Data Management¶
Data is a fundamental element of every business and crucial for any AI/ML project. Data is our record of current state of the business, the history of what has happened, and is the base which enables us to predict what may happen in the future.
However, on its own data doesn't do anything and to realise value from data we have to do something with it, we have to understand it, and act on it. One of the biggest and most complex challenges comes with managing data. Data is inert; it is not self-organized or even self-understandable.
Therefore how do we manage the data? How do we organize an attach meaning so that the data can easily be used by the business, or a computer program?
The DIKW pyramid, provides a simple visualisation of the value chain growing from data to Wisdom / integrated knowledge:
- Data is the base with the least amount of perceived usefulness.
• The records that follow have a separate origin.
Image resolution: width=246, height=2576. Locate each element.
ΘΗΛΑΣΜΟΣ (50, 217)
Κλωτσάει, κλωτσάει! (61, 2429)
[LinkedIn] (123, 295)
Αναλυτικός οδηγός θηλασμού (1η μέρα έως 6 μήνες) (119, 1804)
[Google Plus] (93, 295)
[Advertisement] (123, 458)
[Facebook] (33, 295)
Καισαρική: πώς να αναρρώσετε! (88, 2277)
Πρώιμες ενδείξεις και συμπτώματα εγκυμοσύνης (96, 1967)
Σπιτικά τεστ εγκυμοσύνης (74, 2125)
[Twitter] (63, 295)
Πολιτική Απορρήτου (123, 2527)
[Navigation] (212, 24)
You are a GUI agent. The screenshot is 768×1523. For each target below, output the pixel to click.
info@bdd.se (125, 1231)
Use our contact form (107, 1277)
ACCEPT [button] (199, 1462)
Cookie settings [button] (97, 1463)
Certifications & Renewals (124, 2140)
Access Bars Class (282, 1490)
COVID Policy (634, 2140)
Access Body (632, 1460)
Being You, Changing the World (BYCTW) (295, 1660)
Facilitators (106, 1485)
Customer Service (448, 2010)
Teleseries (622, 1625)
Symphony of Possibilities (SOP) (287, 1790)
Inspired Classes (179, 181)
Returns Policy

- Information has higher value than data.
- Knowledge has higher value than information.
- Wisdom has the highest perceived value of all.
To move up the value chain data
requires something else such as a program, a machine, or even a person—to add understanding to it so that it becomes Information
.
By organizing and classifying information, the value chain expands from data and information to be regarded as knowledge.
At the top of the data value chain is Wisdom. Wisdom comes from a combination of inert data, which is the fundamental raw material in the modern digital age, combined with a series of progressive traits such as:
- perspective.
- context.
- understanding.
- learning.
- the ability to reason.
Data progression¶
Any AI/ML project includes the following phases to create this valuable knowledge:
- Collect.
- Organize.
- Analyze.
- Infuse.
The AI solution progresses through the levels to infuse, a state of capability that means an enterprise has taken artificial intelligence beyond a science project. Infusion means that advanced analytical models have been interwoven into the essential fabric of an application or system whereby driving new or improved business capabilities.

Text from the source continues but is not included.